Felt it in my chest.

“This is why you die.” He let go.

The guard fell without a scream. There and then gone, erased from existence for the crime of touching what belonged to the Trickster.

And then Rook was beside me again, his bloodstained hands cupping my face with sweet gentleness, his forehead pressing against mine. I could smell the death on him—copper and darker things—layered over his natural scent.

It should have repulsed me.

Instead, it made me want him more.

Next, I felt the helicopter lifting off.

My stomach dropped as the ground fell away. The rotor wash was deafening, a hurricane of sound and wind that whipped my braids against my face.

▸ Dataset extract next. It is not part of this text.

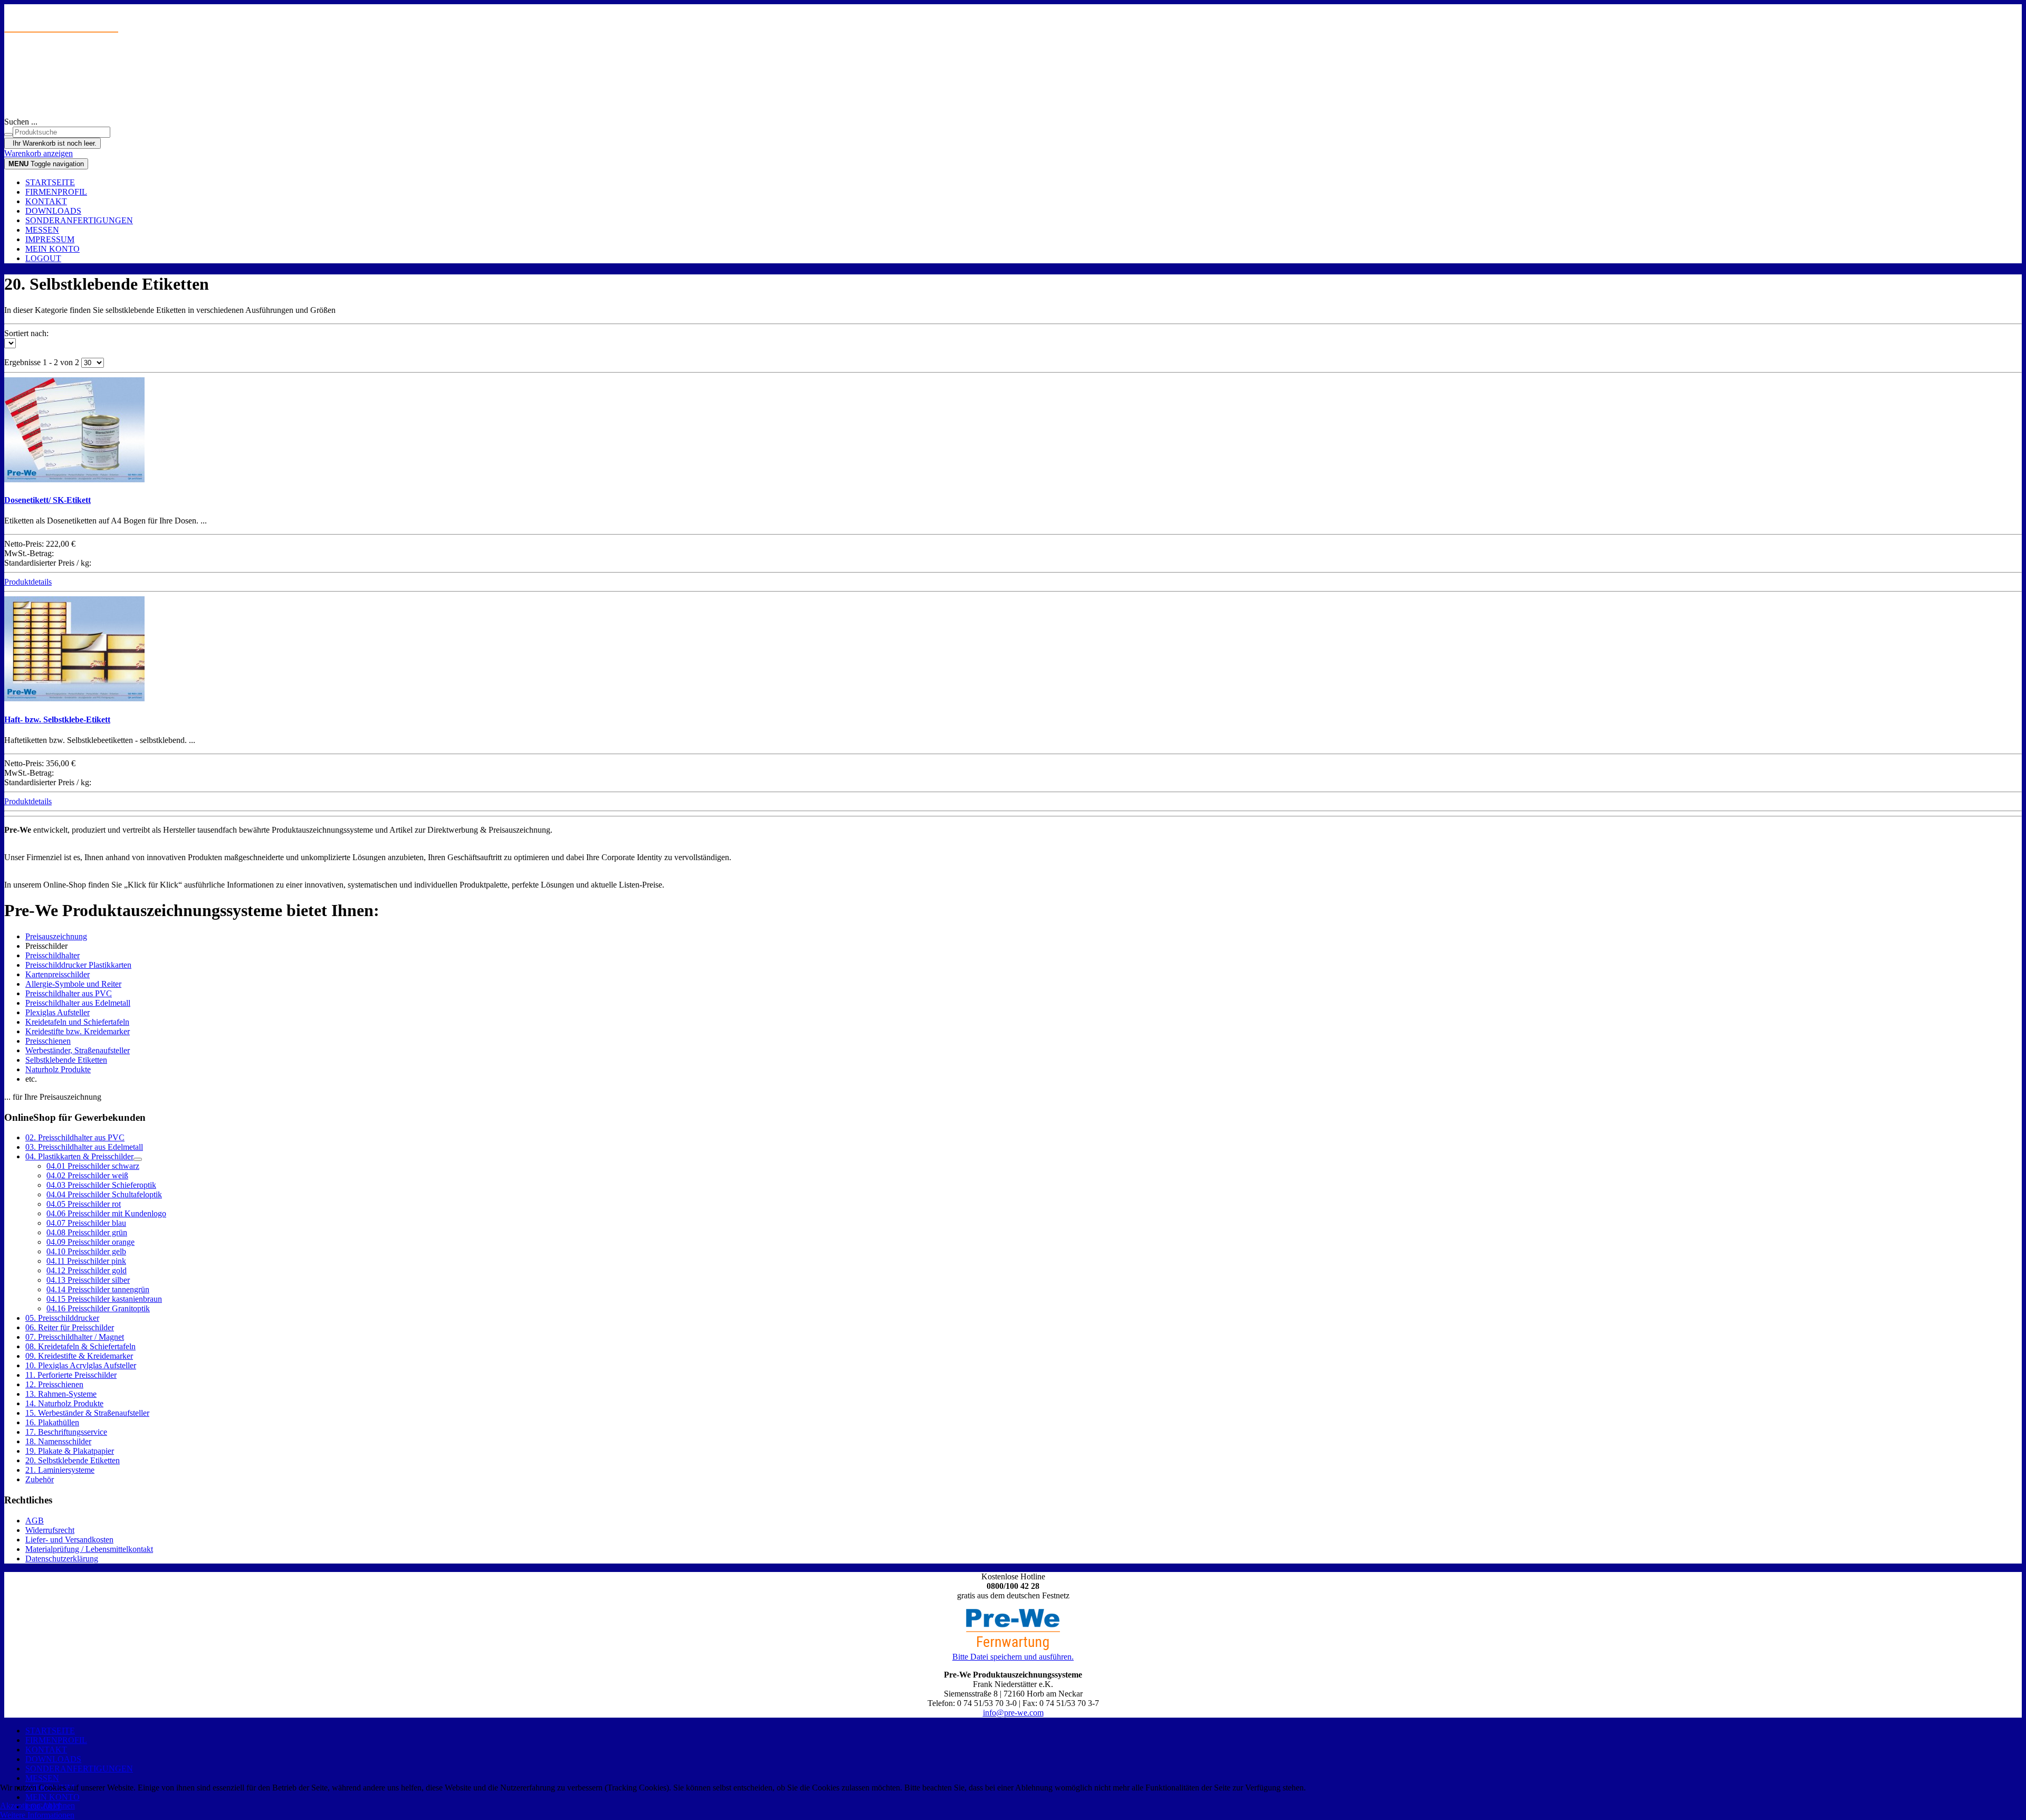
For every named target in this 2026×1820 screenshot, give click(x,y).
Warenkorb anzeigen (38, 153)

Through the open door, I watched Blackmoor shrink—alarms blaring, fires burning, bodies scattered across the yard like broken dolls.

Blackmoor State Hospital for the Criminally Insane was now a graveyard.

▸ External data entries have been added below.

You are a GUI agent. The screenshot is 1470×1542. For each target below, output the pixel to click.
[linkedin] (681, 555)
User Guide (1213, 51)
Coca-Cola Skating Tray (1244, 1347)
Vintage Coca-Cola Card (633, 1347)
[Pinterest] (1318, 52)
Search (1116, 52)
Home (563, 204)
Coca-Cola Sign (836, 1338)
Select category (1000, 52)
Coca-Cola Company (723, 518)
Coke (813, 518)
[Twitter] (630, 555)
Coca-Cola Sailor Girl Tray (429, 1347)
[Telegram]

My eyelids began to droop. It was a struggle to keep my eyes open.

"Sleep, Beloved." His voice was soft now, tender, as if he hadn't just killed a man with the same hands now stroking my cheeks. "I have you."

Monster.

The word floated through my sedated mind.

Murderer.

Psychopath.

Killer.

Alpha.

Mine.

I slipped back under.

? ? ? ?

The last thing I saw before darkness claimed me completely was Blackmoor burning below—flames licking at the administrative building, smoke billowing into the night sky, the place where I'd lost my sanity collapsing into ash and memory.

Dr. Willow Lark, forensic psychologist, had walked into that building.

She would never walk out.

That woman is gone now. She died on a bed of straitjackets, dissolved in a padded cell, was unmade on an operating table while madmen watched and worshipped.

I am not Dr. Willow Lark anymore.

I am his Beloved.

I am his Queen.

I am his.

The woman in this helicopter, strapped into a seat beside a serial killer who had knotted her in front of his entire court, who had woken hungers she didn't know she possessed, who had rewritten her biology with his venom and his cum and his devastating, demented love—that woman was new.

That woman was his Beloved.

His Omega.

His Queen.

And as the sedation pulled me into final darkness, I felt his hand close around mine, his thumb stroking my knuckles, his presence a sensual anchor in the storm of sensation.

I should be afraid.

The thought came from very far away, from the ghost of a woman who no longer existed.

I just watched him kill a man. I was being extracted from a crime scene. I was now complicit in a mass breakout that left dozens dead.

My career was over.

My life as I knew it was over.

I should be horrified.

But the bond had me.

He had me.

And somewhere beneath the sedation, beneath the heat, beneath the fragments of the woman I used to be—I was exactly where I wanted to be.

Perhaps that was the final definition I'd been searching for.

Love: the willing surrender of sanity. The choice to fall and trust that the madness will catch you.

Rook had caught me.

And I never wanted to be sane again.